> **PROBLEM TO WORK ON**
No pictures belong in the copy, but every line of the material below must be reproduced exactly.

<<<<

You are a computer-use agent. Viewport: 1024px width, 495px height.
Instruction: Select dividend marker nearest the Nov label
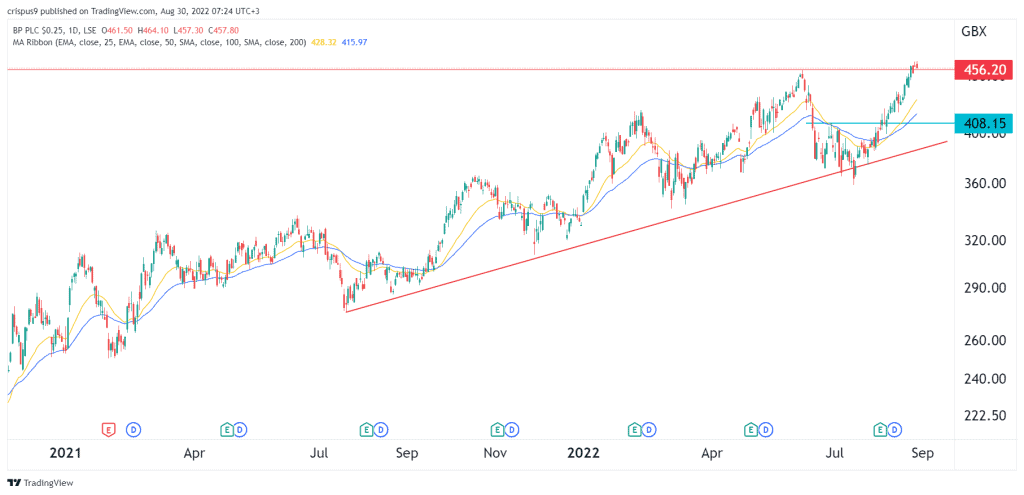[510, 429]
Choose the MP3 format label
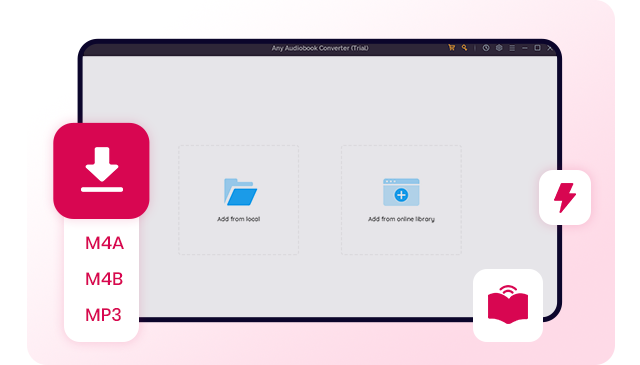Image resolution: width=640 pixels, height=365 pixels. 103,315
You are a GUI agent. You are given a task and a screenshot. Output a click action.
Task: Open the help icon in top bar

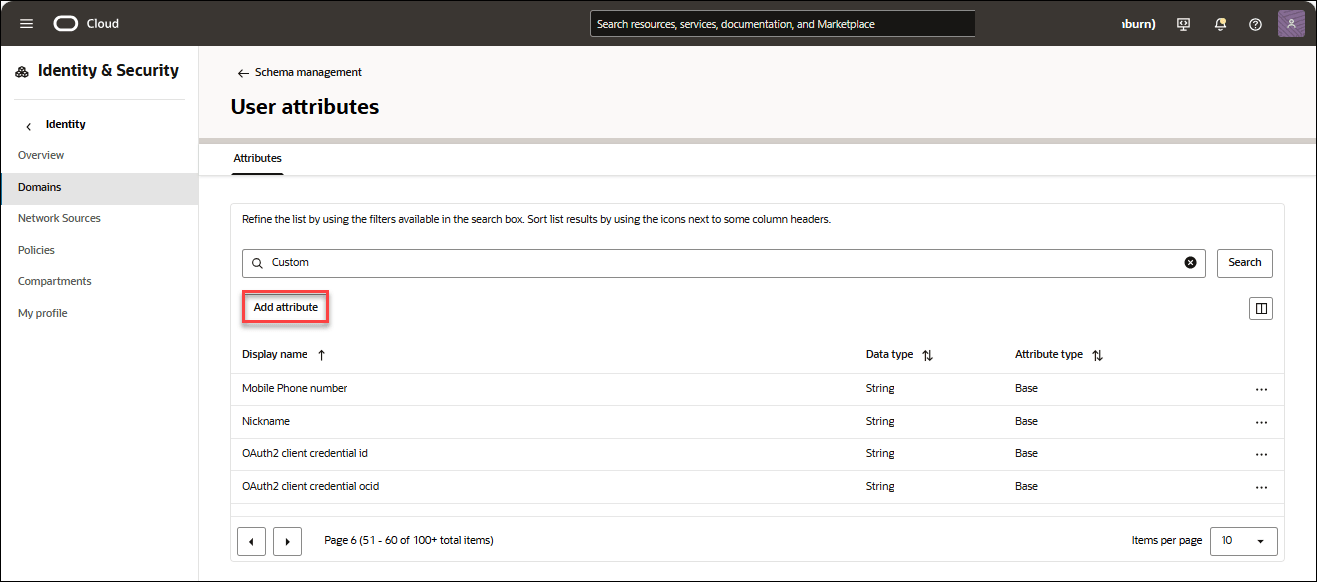pyautogui.click(x=1255, y=23)
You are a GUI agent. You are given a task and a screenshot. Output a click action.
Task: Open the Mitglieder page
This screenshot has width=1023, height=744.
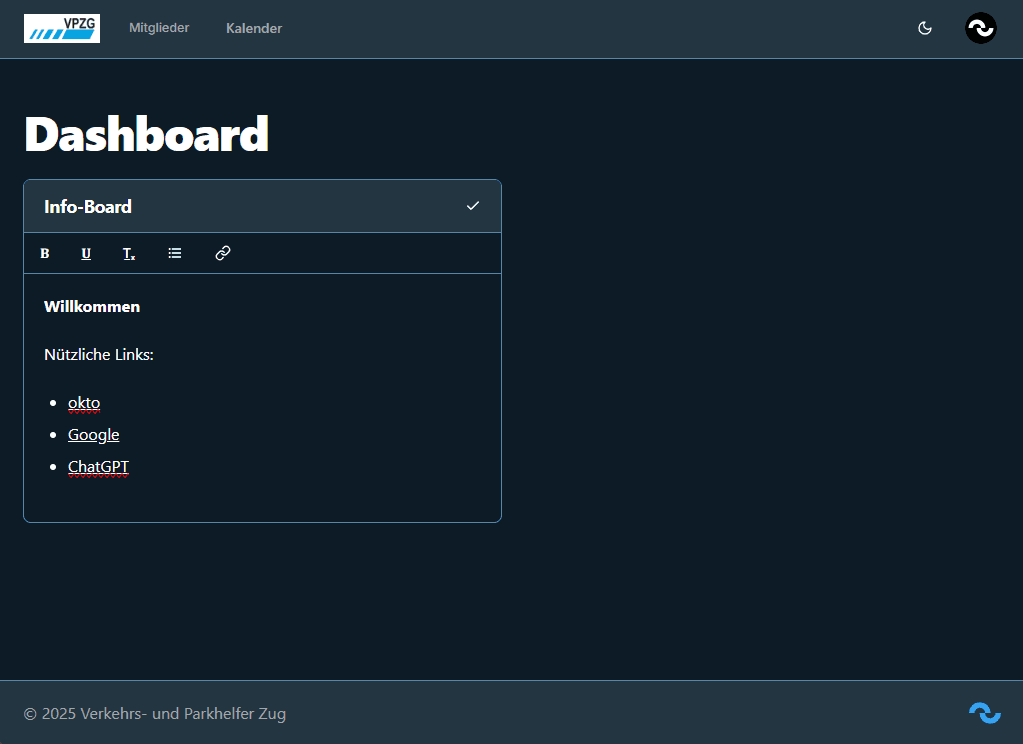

>>>>

> **RESULT OF THIS EXERCISE**
You are a computer-use agent. Viewport: 1024px width, 495px height.
Instruction: Select dividend marker nearest the Nov label
[510, 429]
Choose the MP3 format label
Image resolution: width=640 pixels, height=365 pixels. 103,315
You are a GUI agent. You are given a task and a screenshot. Output a click action.
Task: Open the help icon in top bar

pyautogui.click(x=1255, y=23)
You are a GUI agent. You are given a task and a screenshot. Output a click action.
Task: Open the Mitglieder page
This screenshot has width=1023, height=744.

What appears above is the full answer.